(INPUT DATA begins)

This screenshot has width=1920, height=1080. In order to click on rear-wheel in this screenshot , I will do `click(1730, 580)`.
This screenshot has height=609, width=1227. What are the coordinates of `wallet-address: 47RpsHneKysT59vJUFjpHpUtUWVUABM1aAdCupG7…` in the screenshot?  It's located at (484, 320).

(INPUT DATA ends)
(INPUT DATA begins)

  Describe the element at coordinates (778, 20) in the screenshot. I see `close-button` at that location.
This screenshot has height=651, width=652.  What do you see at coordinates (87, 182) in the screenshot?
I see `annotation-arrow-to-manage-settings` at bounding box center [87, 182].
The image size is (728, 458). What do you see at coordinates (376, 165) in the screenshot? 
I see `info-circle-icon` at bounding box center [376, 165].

(INPUT DATA ends)
(INPUT DATA begins)

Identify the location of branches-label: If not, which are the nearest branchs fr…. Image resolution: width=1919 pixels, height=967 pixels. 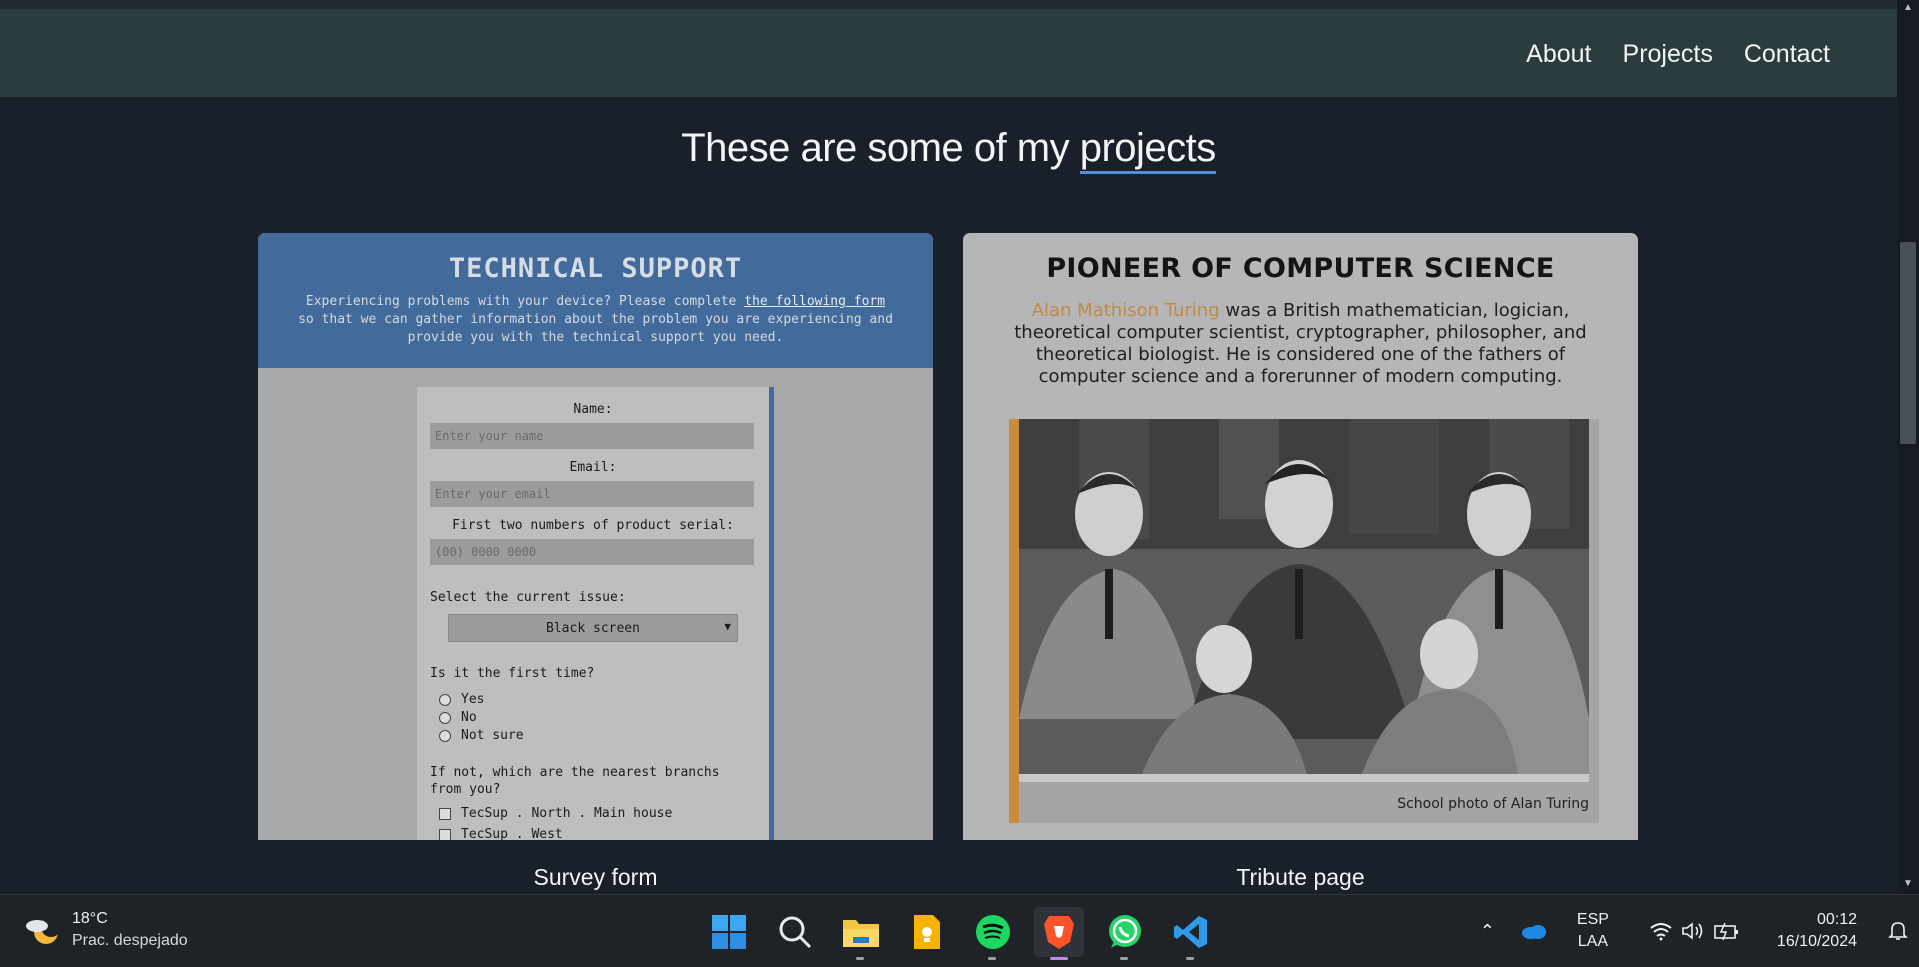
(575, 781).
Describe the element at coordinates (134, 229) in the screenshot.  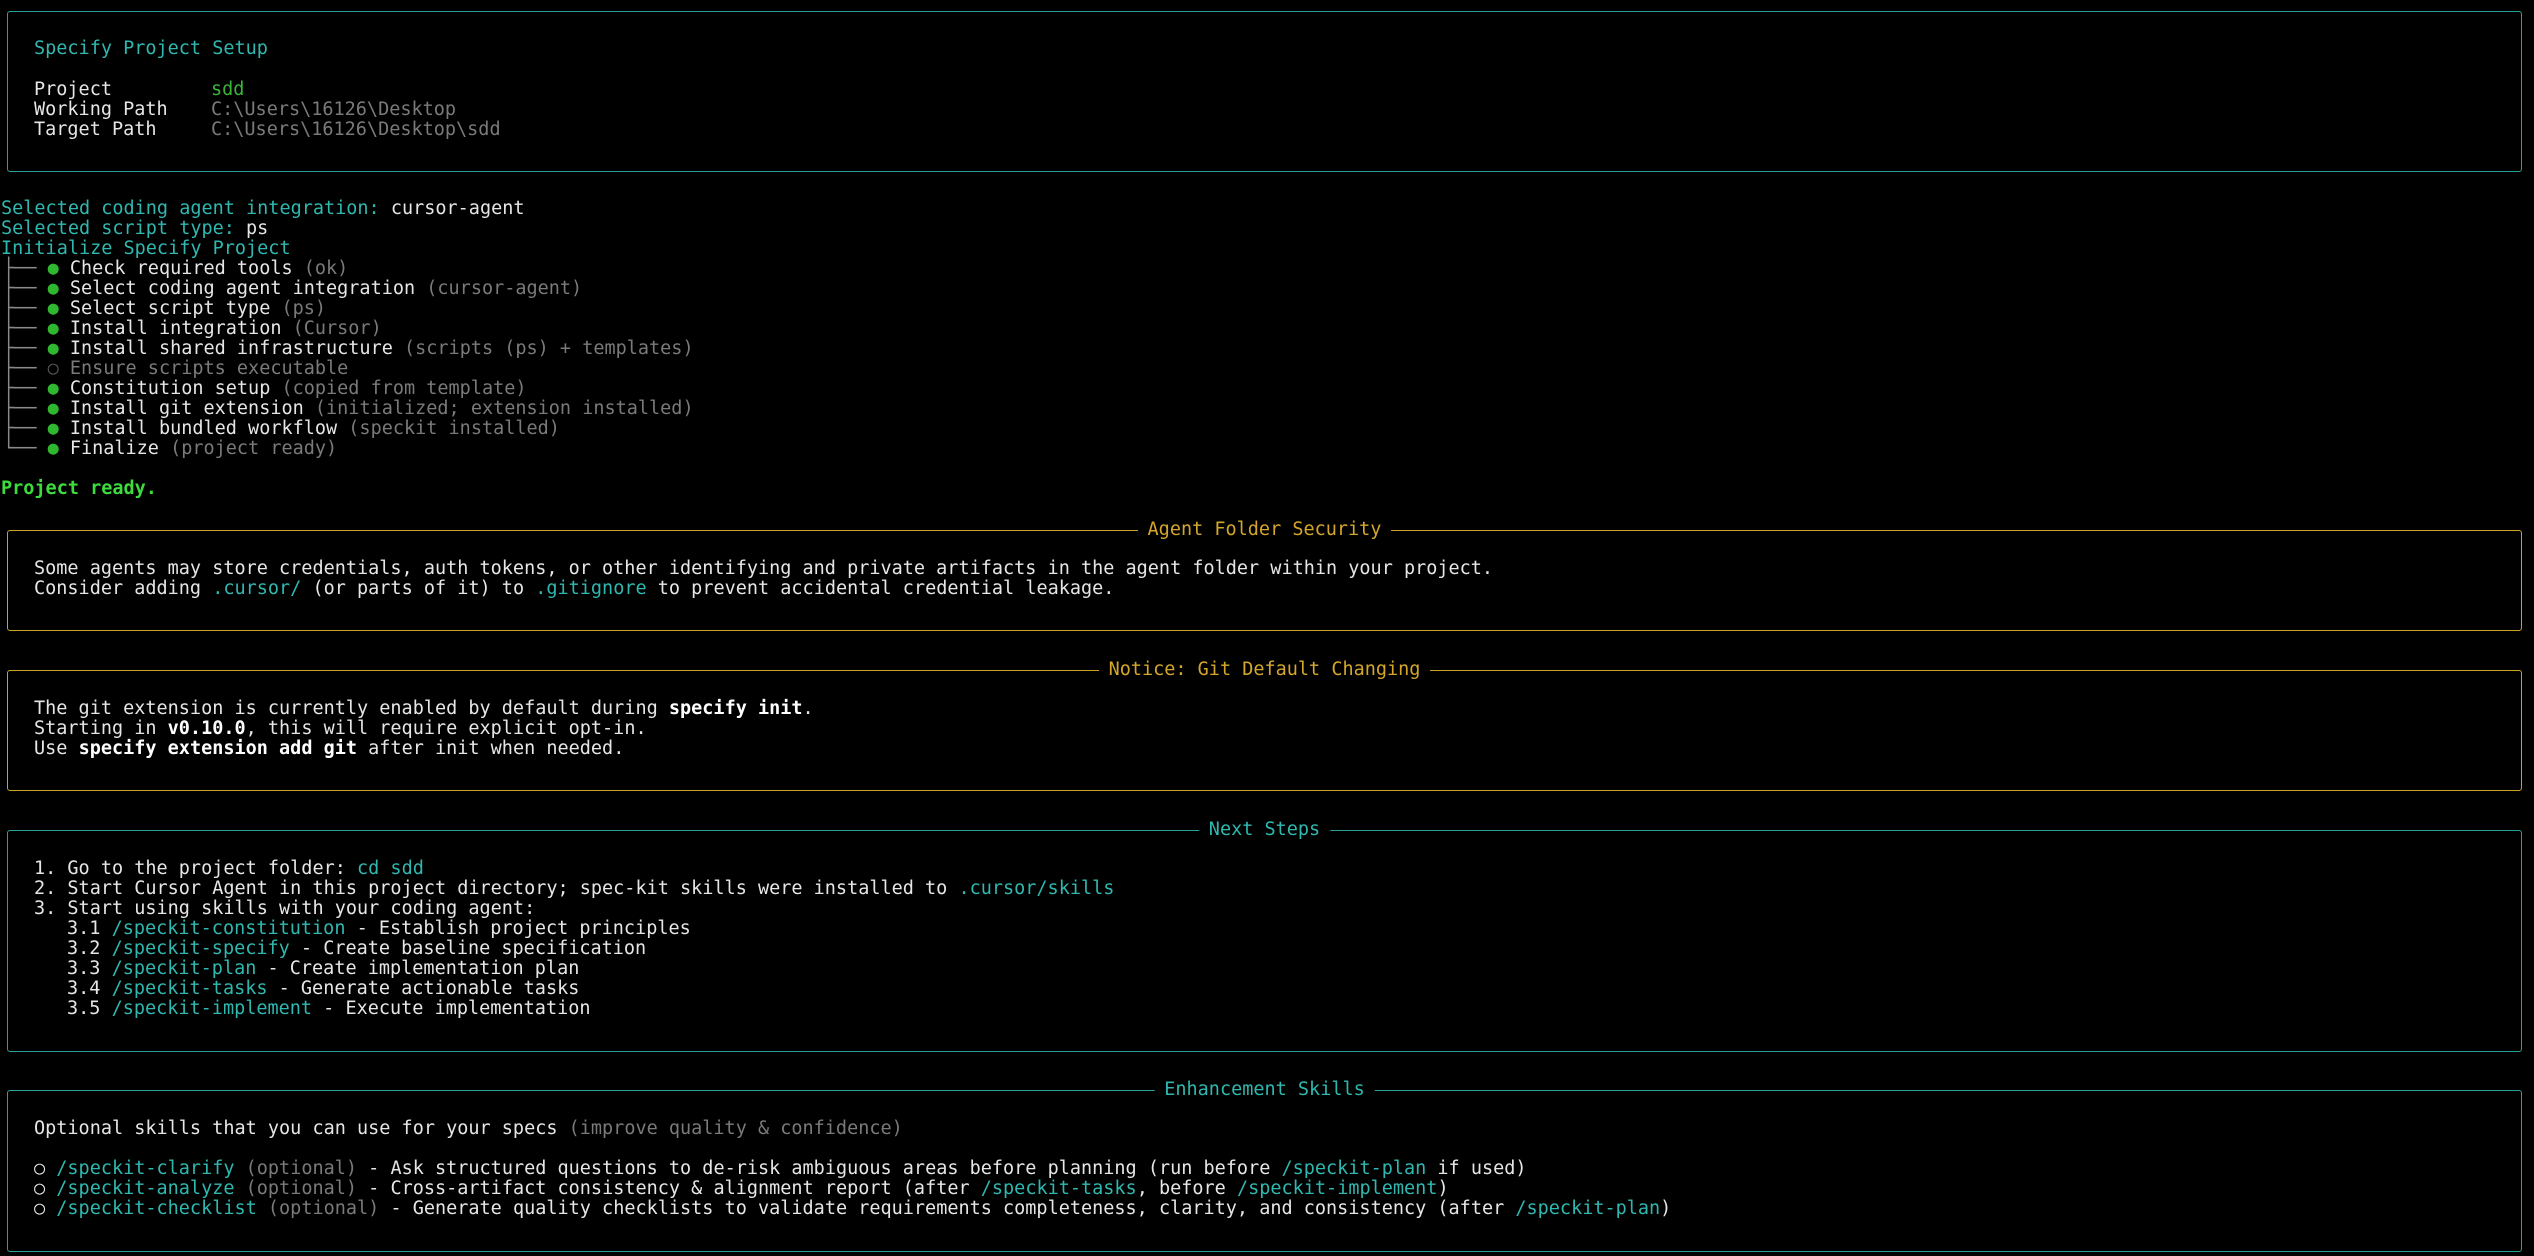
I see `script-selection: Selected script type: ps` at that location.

(INPUT DATA ends)

EXERCISE GOAL
Please copy out the listing above, beginning at the line that contains "This screenshot has width=1920, height=1080." and ending after the line that contains "This screenshot has height=609, width=1227.".

THE ANSWER
This screenshot has width=1920, height=1080. In order to click on rear-wheel in this screenshot , I will do `click(1730, 580)`.
This screenshot has height=609, width=1227. What are the coordinates of `wallet-address: 47RpsHneKysT59vJUFjpHpUtUWVUABM1aAdCupG7…` in the screenshot?  It's located at (484, 320).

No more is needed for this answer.